Hal tersebut disampaikan Parta saat bertemu awak media di Gianyar, Jumat (27/3/2026). Ia menilai, hingga kini penanganan kasus tersebut masih belum menunjukkan arah yang jelas.
“Saya cermati, kasus ini semakin tidak jelas ujung pangkalnya. Penggerebekan dilakukan langsung oleh Mabes Polri tanpa sepengetahuan aparat di Bali,” ujarnya.
Menurut Parta, pola serupa juga terjadi pada pengungkapan kasus laboratorium dan pabrik narkoba di Gianyar sebelumnya, yang juga tidak melibatkan aparat setempat seperti Polda Bali maupun BNN Provinsi Bali.
Ia pun menyoroti minimnya perkembangan penyidikan. Hingga saat ini, jumlah tersangka masih terbatas pada tiga orang, yakni I Wayan Subawa (manajer room), I Gusti Bagus Adi Pramana (waiters), dan M. Rokip (kurir).
“Tidak ada perkembangan signifikan. Jaringan besar di balik peredaran narkoba ini belum tersentuh. Seharusnya bisa ditelusuri melalui aliran transaksi keuangan karena pasti ada jejaknya,” tegasnya.

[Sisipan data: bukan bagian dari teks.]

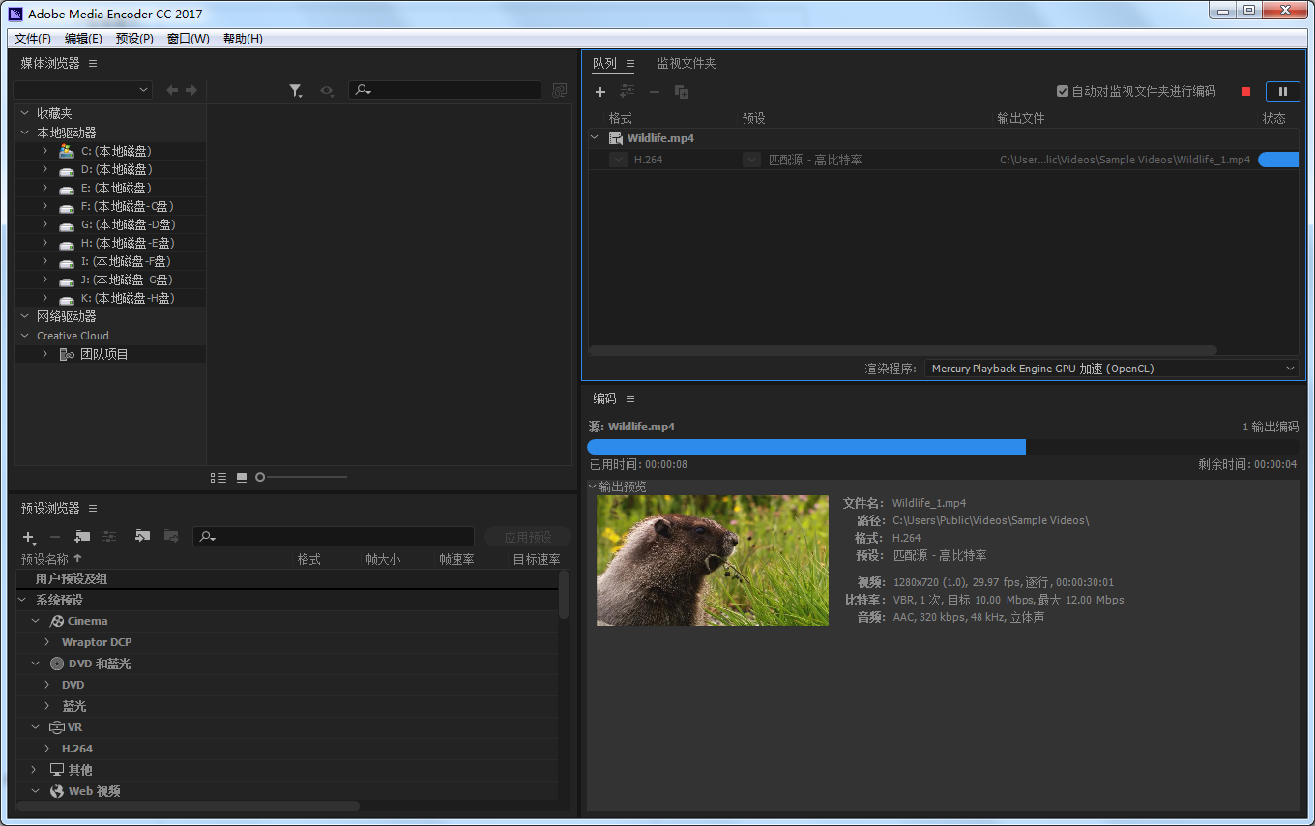Collapse the 输出预览 output preview section
The height and width of the screenshot is (826, 1315).
coord(593,487)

Parta juga mengkritik kurangnya keterbukaan informasi kepada publik terkait proses hukum yang berjalan. Ia menilai, transparansi sangat penting untuk menghindari spekulasi serta memastikan penegakan hukum berjalan adil.

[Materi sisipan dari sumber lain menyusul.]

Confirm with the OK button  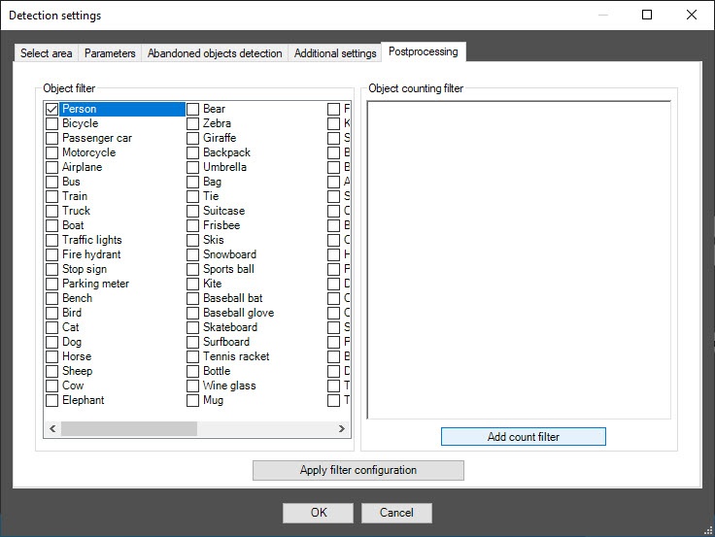pos(319,513)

“Publik berhak tahu sejauh mana proses penyidikan, penahanan, hingga gelar perkara. Informasi yang ada saat ini sangat minim,” katanya.
Lebih lanjut, ia mengingatkan agar aparat penegak hukum bertindak profesional dan bebas dari kepentingan bisnis, khususnya terkait tempat hiburan malam di Bali.
“Jangan sampai ada kesan tebang pilih. Satu tempat digerebek habis-habisan, sementara yang lain dibiarkan. Semua harus diperlakukan sama,” ujarnya.
Diketahui, penggerebekan dilakukan oleh Mabes Polri pada Minggu dini hari, 15 Maret 2026, di lokasi hiburan malam yang beralamat di Jalan Gunung Soputan, Denpasar Barat. Dari operasi tersebut, polisi mengamankan belasan orang serta barang bukti ribuan butir ekstasi.
Tempat hiburan malam tersebut disebut telah lama menjadi target operasi karena diduga sebagai lokasi peredaran narkotika. Namun hingga kini, perkembangan kasus masih belum dijelaskan secara rinci oleh pihak kepolisian.
Parta berharap aparat segera membuka informasi secara transparan sekaligus menuntaskan pengungkapan jaringan narkoba hingga ke akar-akarnya demi menjaga Bali dari ancaman peredaran gelap narkotika.